No picture belongs in the answer, which must hold exactly the lines from the one with "At what coordinates" through the final line below.

• **DATA SHOWN**:
*** Block opens ***
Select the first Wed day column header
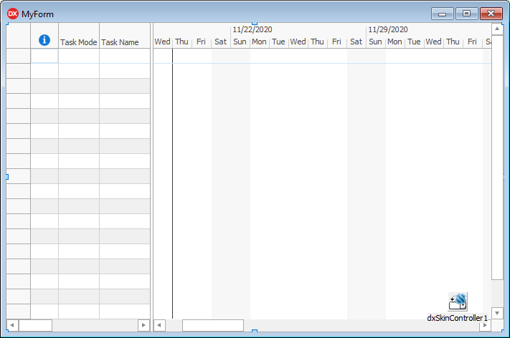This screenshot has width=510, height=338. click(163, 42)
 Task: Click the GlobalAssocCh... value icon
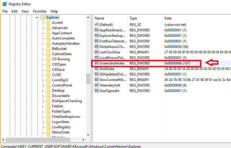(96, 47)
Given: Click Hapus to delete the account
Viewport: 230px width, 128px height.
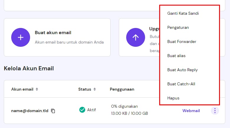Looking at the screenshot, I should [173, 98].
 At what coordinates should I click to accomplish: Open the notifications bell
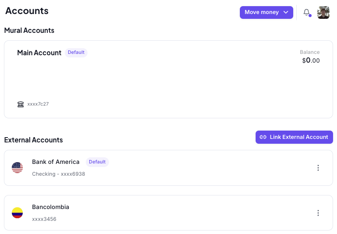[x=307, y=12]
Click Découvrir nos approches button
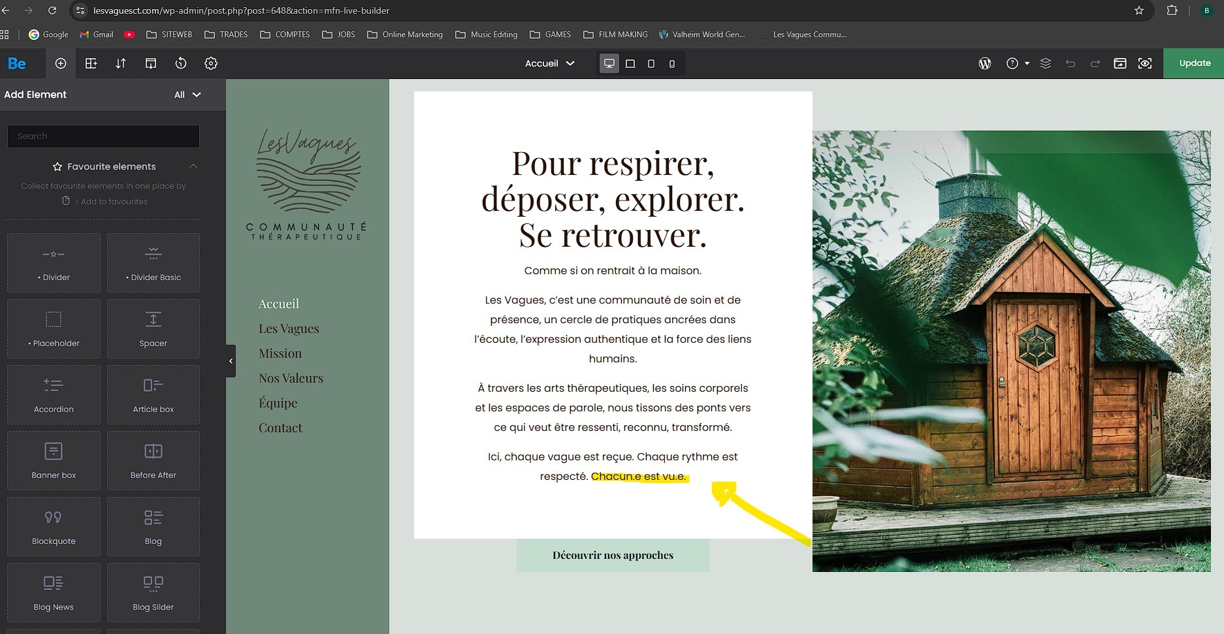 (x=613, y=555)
*** Block closes ***
• **RESPONSE AREA**:
 At what coordinates should I click to accomplish: Open the notifications bell
[x=307, y=12]
Click Découvrir nos approches button
 (x=613, y=555)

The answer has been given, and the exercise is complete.